• [Quoted passage]
Meta caused a stir last week when it announced that it plans to populate its platform with a significant number of fully artificial users in the not-too-distant future.
“We expect these AIs to actually exist on our platforms over time, much in the same way that accounts do,” Connor Hayes, vice president of product for generative AI at Meta, told The Financial Times. “They will have bios and profile pictures and be able to generate and share content powered by AI on the platform… that's where we see all this happening.”
The fact that Meta seems eager to fill its platform with AI slop and accelerate the 'enshittification' of the internet as we know it is worrying. Some people then noticed that Facebook was in fact already overrun with strange AI-generated individuals, most of whom stopped posting quite a while ago. This included “Liv,” a “proud black gay mother of two and truth teller, your true source of life's ups and downs,” a character who went viral as people marveled at its awkward sloppiness. Meta started removing these previous fake profiles after they failed to get any engagement from real users.

• [Records supplied]
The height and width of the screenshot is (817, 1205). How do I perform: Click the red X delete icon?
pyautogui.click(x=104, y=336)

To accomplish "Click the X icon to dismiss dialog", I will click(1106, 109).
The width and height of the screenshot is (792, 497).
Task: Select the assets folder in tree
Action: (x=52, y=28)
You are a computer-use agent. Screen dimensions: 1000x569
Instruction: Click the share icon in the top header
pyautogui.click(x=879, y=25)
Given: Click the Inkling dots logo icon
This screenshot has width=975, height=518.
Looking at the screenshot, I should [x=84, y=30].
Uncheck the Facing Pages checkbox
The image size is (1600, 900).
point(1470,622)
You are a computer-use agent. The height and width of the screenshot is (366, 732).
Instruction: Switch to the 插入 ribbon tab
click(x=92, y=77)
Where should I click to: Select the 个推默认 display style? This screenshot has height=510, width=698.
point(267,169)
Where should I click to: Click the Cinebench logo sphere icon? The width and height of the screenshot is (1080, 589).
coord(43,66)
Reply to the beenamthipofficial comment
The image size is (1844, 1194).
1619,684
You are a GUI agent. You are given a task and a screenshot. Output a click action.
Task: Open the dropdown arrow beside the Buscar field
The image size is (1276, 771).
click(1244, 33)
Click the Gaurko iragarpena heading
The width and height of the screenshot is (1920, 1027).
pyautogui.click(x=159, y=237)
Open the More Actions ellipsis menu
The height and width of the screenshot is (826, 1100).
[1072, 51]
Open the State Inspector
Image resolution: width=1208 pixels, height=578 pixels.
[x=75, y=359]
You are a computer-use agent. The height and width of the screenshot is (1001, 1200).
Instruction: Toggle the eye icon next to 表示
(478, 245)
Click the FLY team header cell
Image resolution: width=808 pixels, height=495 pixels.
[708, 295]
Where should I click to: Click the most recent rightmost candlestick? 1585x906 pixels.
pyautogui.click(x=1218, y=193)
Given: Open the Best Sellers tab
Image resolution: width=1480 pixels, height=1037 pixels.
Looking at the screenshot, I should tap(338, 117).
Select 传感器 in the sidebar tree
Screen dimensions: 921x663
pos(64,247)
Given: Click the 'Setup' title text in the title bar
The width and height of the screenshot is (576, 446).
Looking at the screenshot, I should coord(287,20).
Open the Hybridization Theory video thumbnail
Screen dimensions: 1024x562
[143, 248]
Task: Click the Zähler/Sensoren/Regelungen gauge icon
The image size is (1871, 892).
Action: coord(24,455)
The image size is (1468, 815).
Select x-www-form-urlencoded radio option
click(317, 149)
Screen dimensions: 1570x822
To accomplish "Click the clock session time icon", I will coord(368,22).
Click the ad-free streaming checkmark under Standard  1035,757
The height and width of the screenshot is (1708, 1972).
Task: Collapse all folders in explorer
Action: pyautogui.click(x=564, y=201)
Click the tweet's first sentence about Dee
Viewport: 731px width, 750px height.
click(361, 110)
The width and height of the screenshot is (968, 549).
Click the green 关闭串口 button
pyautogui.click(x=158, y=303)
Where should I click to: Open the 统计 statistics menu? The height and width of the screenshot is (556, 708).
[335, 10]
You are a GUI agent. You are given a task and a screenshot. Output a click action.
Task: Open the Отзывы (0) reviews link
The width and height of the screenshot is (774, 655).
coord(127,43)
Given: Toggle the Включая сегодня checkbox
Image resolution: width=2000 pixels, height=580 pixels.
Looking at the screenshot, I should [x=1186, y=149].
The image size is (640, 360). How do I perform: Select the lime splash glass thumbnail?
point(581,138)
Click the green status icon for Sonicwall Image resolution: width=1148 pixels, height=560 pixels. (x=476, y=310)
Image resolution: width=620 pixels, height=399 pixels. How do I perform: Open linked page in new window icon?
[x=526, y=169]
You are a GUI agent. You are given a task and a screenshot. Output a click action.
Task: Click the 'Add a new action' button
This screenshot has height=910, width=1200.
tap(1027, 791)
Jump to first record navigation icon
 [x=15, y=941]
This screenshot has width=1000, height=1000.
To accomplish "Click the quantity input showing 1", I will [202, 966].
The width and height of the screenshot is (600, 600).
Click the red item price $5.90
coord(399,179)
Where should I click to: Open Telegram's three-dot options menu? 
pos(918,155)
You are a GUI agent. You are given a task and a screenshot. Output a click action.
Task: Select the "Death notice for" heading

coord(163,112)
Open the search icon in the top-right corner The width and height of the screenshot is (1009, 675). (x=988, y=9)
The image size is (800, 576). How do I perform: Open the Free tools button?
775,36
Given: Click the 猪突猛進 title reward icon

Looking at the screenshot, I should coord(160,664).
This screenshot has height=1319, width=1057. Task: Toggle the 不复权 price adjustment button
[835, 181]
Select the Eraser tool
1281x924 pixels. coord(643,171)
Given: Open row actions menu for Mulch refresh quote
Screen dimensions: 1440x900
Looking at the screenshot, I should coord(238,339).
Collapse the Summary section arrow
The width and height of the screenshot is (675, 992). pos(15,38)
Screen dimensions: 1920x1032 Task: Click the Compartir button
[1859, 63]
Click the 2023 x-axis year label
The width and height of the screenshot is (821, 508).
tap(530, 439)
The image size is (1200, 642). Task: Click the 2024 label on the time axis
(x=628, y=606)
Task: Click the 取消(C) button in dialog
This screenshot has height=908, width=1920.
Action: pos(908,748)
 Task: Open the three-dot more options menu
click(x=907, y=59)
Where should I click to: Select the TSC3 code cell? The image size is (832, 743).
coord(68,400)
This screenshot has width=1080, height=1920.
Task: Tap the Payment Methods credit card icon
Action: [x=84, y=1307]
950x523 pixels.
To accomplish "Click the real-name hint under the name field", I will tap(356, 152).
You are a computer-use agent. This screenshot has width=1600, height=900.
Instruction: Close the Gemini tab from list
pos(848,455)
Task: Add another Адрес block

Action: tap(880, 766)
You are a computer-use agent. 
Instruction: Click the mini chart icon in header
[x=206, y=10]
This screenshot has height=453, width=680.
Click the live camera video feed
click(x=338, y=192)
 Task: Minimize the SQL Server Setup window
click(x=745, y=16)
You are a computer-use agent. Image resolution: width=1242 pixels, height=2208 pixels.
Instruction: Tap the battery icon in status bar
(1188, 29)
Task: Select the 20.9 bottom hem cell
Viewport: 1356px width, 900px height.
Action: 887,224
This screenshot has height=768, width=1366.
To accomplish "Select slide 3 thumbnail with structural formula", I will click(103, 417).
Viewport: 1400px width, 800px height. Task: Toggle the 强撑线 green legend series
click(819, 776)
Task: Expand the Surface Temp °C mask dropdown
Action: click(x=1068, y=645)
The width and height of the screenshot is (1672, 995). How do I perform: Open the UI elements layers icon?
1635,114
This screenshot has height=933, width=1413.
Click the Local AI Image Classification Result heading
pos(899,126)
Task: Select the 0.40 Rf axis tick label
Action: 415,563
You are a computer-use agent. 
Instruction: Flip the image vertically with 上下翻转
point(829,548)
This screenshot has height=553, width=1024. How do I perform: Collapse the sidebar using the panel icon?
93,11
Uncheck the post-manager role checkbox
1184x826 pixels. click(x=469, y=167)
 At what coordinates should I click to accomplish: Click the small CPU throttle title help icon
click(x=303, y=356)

• [Instructions]
A – Going by the quote from Connor Hayes in the article about Meta's artificial users, list every feature or ability he says these AIs will have on the platform.
B – Carry on writing the article about Meta's artificial users, picking up after its last sentence.

• [Replies]
A –
- Bios
- Profile pictures
- The ability to generate and share content powered by AI on the platform

B –
However, let's stop hating Meta for a moment. It's worth noting that AI-generated social characters could also be a valuable research tool for scientists looking to explore how AI can mimic human behavior.
An experiment called GovSim, conducted in late 2024, illustrates how useful it can be to study how AI characters interact with each other. The researchers behind the project wanted to explore the phenomenon of cooperation between people with access to a shared resource, such as shared land for grazing livestock. Decades ago, Nobel Prize-winning economist Elinor Ostrom showed that real communities, rather than depleting such a resource, tend to figure out how to share it through informal communication and collaboration, without any imposed rules.
Max Kleiman-Weiner, a professor at the University of Washington and one of those involved in the GovSim work, says it was inspired in part by a Stanford project called Smallville, which I previously wrote about in AI Lab. Smallville is a Farmville-like simulation where characters communicate and interact with each other under the control of large language models.
Kleiman-Weiner and colleagues wanted to see if AI characters would engage in the kind of cooperation that Ostrom discovered. The team tested fifteen different LLMs, including those from OpenAI, Google, and Anthropic, on three imaginary scenarios: a fishing community with access to the same lake; shepherds sharing land for their sheep; and a group of factory owners who must limit their collective pollution.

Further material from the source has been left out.